L1 Pro R2, L3SE, L4SE









MiniDSP Love









Now hopefully FedEx makes the saturday delivery of my L6SE's and I should have some good sound by Monday !


----------



## b.w.1974 (Feb 12, 2013)

that's nice car, and very nice install so far. Keep updated when you get fiberglass boxes in. I am running 1 10w6v3 and I like it, but I think I need to go bigger on the box. I been running in .65 sealed


----------



## deaddawg (Jan 12, 2009)

b.w.1974 said:


> that's nice car, and very nice install so far. Keep updated when you get fiberglass boxes in. I am running 1 10w6v3 and I like it, but I think I need to go bigger on the box. I been running in .65 sealed


0.65 before or after driver displacement ? 

My boxes are only slightly larger at 0.75 before driver displacement, however I have never heard them in anything else, so don't really have a reference point.


----------



## b.w.1974 (Feb 12, 2013)

I built it to exact what JL called for this first time ,.65 including sub displacement. It sounds good, but its lacking volume. I had planned to build a ported box and try it since they released the ported specs, but now Im not sure if Im gonna do that or just sell this sub


----------



## deaddawg (Jan 12, 2009)

So I really don't know much about setting up a crossover for a 3 way active front stage and subs, so here is my first attempt so I have something loaded on the DSPs when they get installed.

65Hz low-pass 12dB Linkwitz–Riley - 10w6v3's
65-300Hz band-pass 12dB Linkwitz–Riley - L6SE
300-6000Hz band-pass 12dB Linkwitz–Riley - L3SE/L4SE
6000Hz high-pass 12dB Linkwitz–Riley - L1 Tweeter


----------



## simplicityinsound (Feb 2, 2007)

i am pretty interested in hearing this set up when you are done. if you need help tuning let me know. 

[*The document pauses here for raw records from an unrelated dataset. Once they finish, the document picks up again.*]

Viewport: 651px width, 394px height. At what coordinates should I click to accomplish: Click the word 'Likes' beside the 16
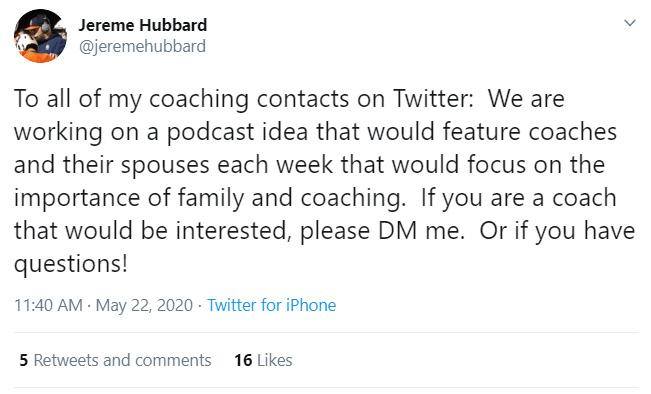pyautogui.click(x=274, y=360)
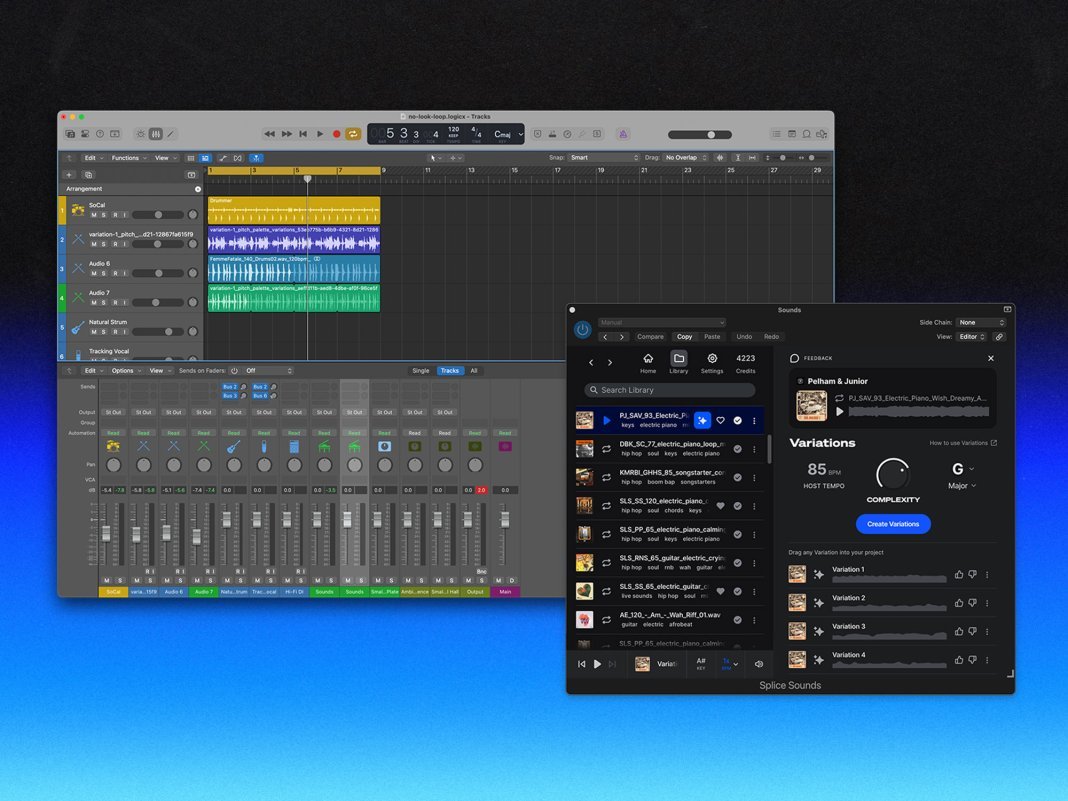The width and height of the screenshot is (1068, 801).
Task: Click the red Record button in transport
Action: point(336,134)

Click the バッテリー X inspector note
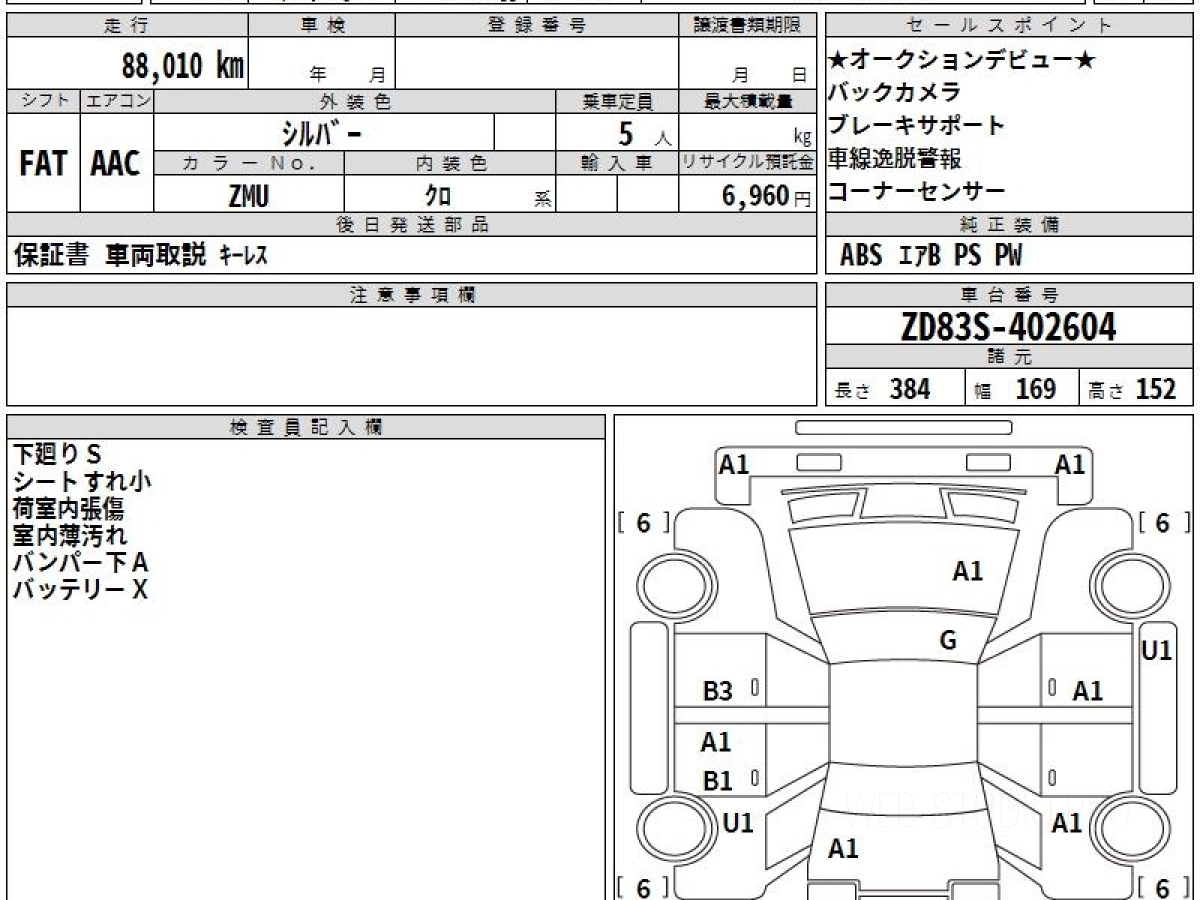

remmeber you guys have a sealed trunk with a pretty closed up rear deck, so a lot of times, the bass trapped in the trunk and often, bigger the subs, louder the rattle, one common source is the rear deck contacting the rear glass. 

but love to take a listen when you are done!


----------



## Golden Ear (Oct 14, 2012)

Nice car and nice equipment! I'm looking forward to the results of this build.

Would sound good if you could high pass your L3/L4 around 250 vs. 300. Might not seem like a big difference but when I went from 300 to 250 with Nz3s it sounds much better. 

Wouldn't the L4 play with more authority a little lower and help raise the stage? I bet having 150 or 200hz on up on the dash would sound killer! IMHO


----------



## deaddawg (Jan 12, 2009)

Well I am def going to try for the L4 in the dash, hopefully it works out. Ill play around with the xover points once installed, I used the same settings at the 3 way passive crossover HAT sells for the initial install.

Thanks for the tip at 250hz, likely the first thing I'll play with, then start on time delay.

I am thinking about getting the Mic that MiniDSP sells and using REW as a baseline and tweak from there, but also not sure if that is really needed.


----------



## deaddawg (Jan 12, 2009)

simplicityinsound said:


> i am pretty interested in hearing this set up when you are done. if you need help tuning let me know.
> 
> remmeber you guys have a sealed trunk with a pretty closed up rear deck, so a lot of times, the bass trapped in the trunk and often, bigger the subs, louder the rattle, one common source is the rear deck contacting the rear glass.
> 
> but love to take a listen when you are done!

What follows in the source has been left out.